Wednesday, August 30, 2006

Even though I 'blogged' earlier, it is now evening, and I have time to write again. I am fulfilling my promise to be more consistent. I realized today how dependent upon technology I've become. This weekend felt like I was waiting to just to use the internet at AMINEF, and right now, I can't wait until I get to class tomorrow so that I can upload this blog. In addition to that, my expensive laptop computer, even more expensive digital camera, and i-Pod mp3 player have all accompanied me to Indonesia to assistant teach 10th grade English-- in a classroom that almost certainly doesn't have air conditioning or flush toilets. When did this dependence form? And how can I even think of wanting to join the Peace Corps after this Fulbright with such an addiction to technology?
It is amazing, however, the things that technology can do. I have not felt homesick even once yet, because I have been constantly connected to home. Through emails, facebook, cell phone text messages, I have had conversations with people I love and even seen their lovely faces. I am grateful that I have even limited access to this in Jakarta, and I fear the adjustment that awaits me in less technology-riddles Bukittinggi.

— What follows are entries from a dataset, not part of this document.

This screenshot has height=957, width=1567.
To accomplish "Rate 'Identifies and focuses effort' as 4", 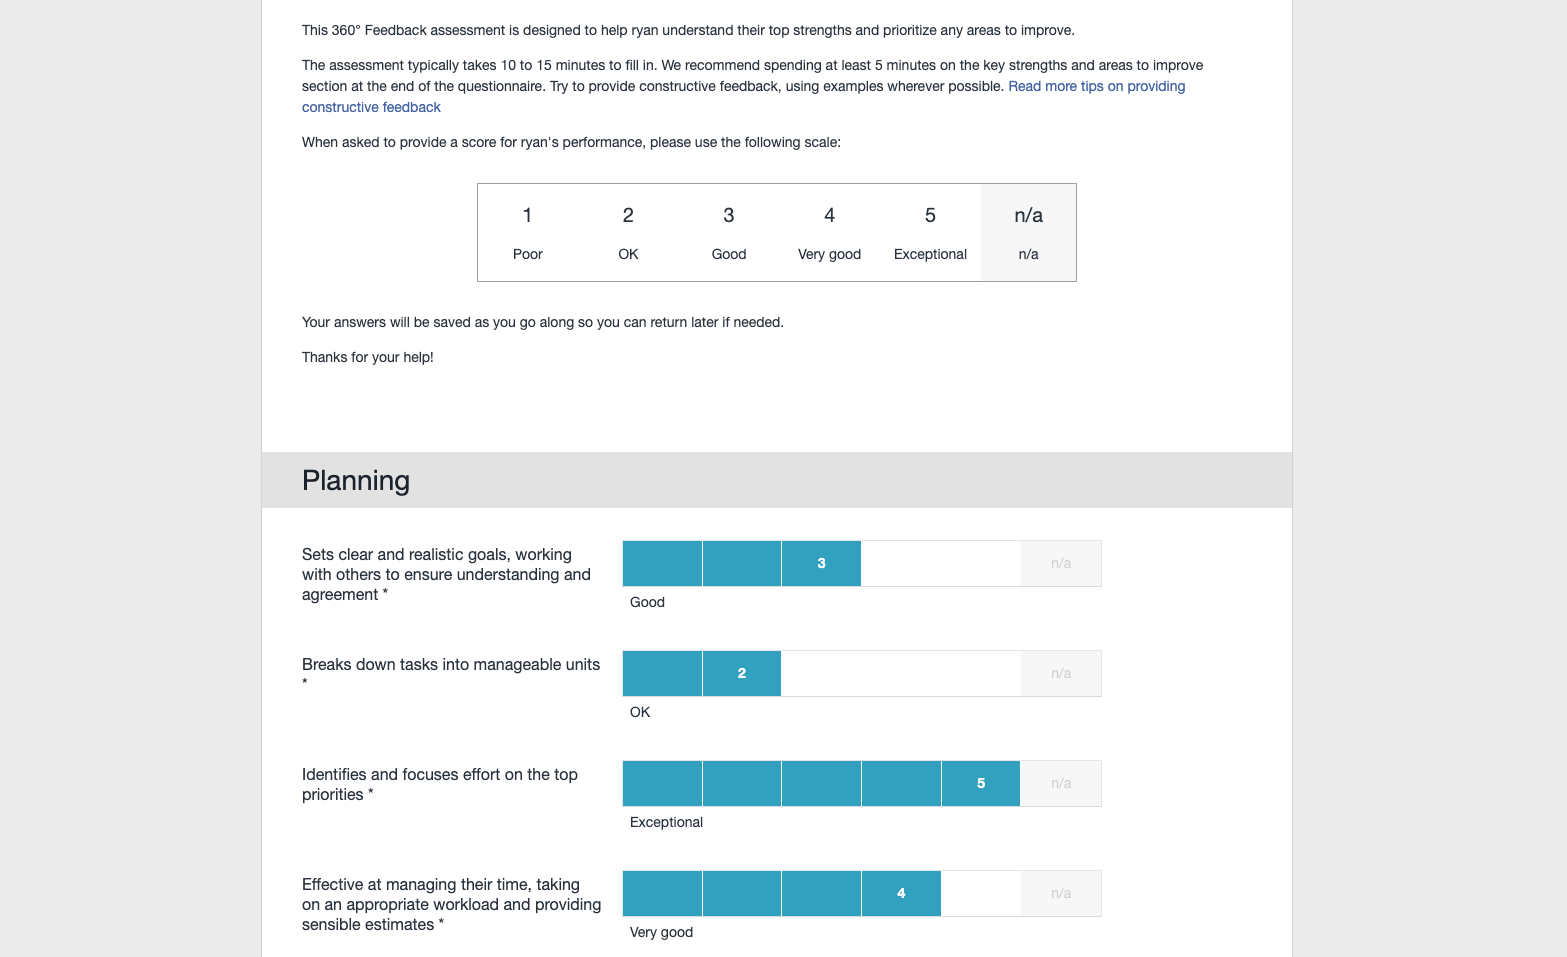I will point(901,784).
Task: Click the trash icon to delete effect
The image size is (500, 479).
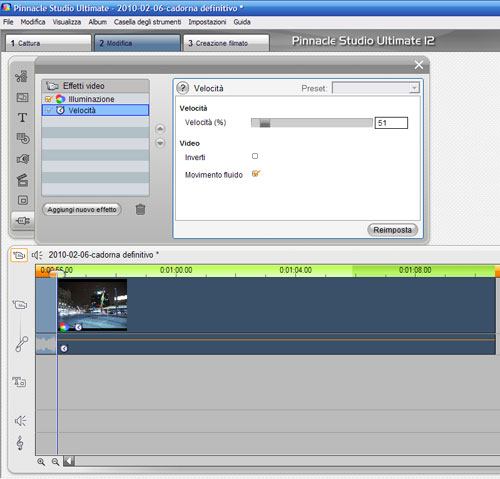Action: coord(140,209)
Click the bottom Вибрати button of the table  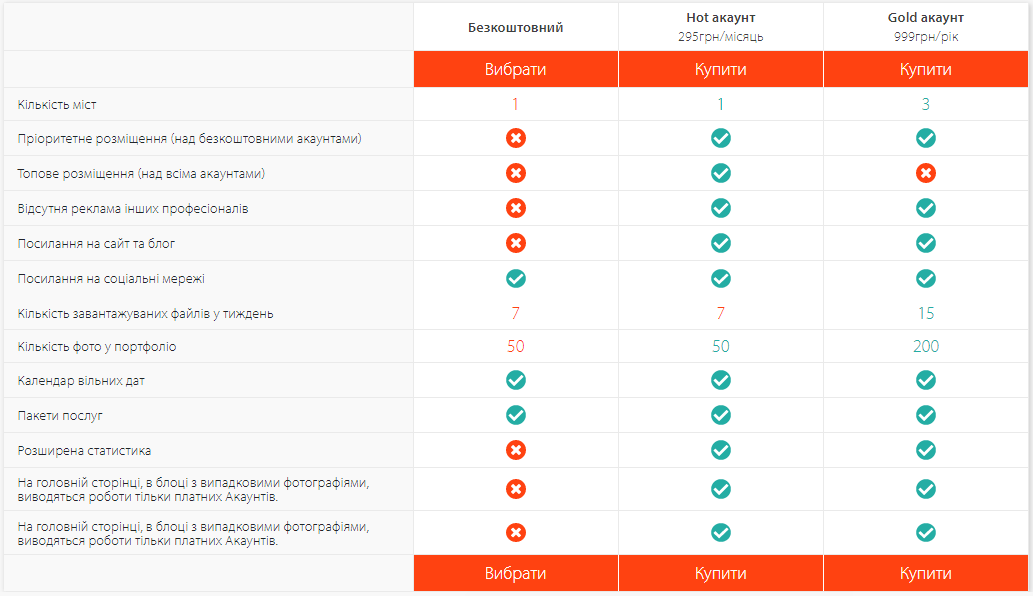tap(516, 573)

I want to talk now about a different kind of adjustment; an adjustment to the new type of high-speed learning which I am being subjected to in my classes. I feared my ability to learn quickly would be problematic before I left the states, and it turns out that if not entirely true, the fear is debilitating my learning process. Today, for example, I felt like I had missed a week of classes because I barely understood anything that was said in Indonesian. It's about time that I didn't get by on my genes and unequal classmates. In this world full of scholars, it seems I will have to work, finally. It seems that on-the-spot just will not work here; and well and good because it is not just my education that will be at stake this year.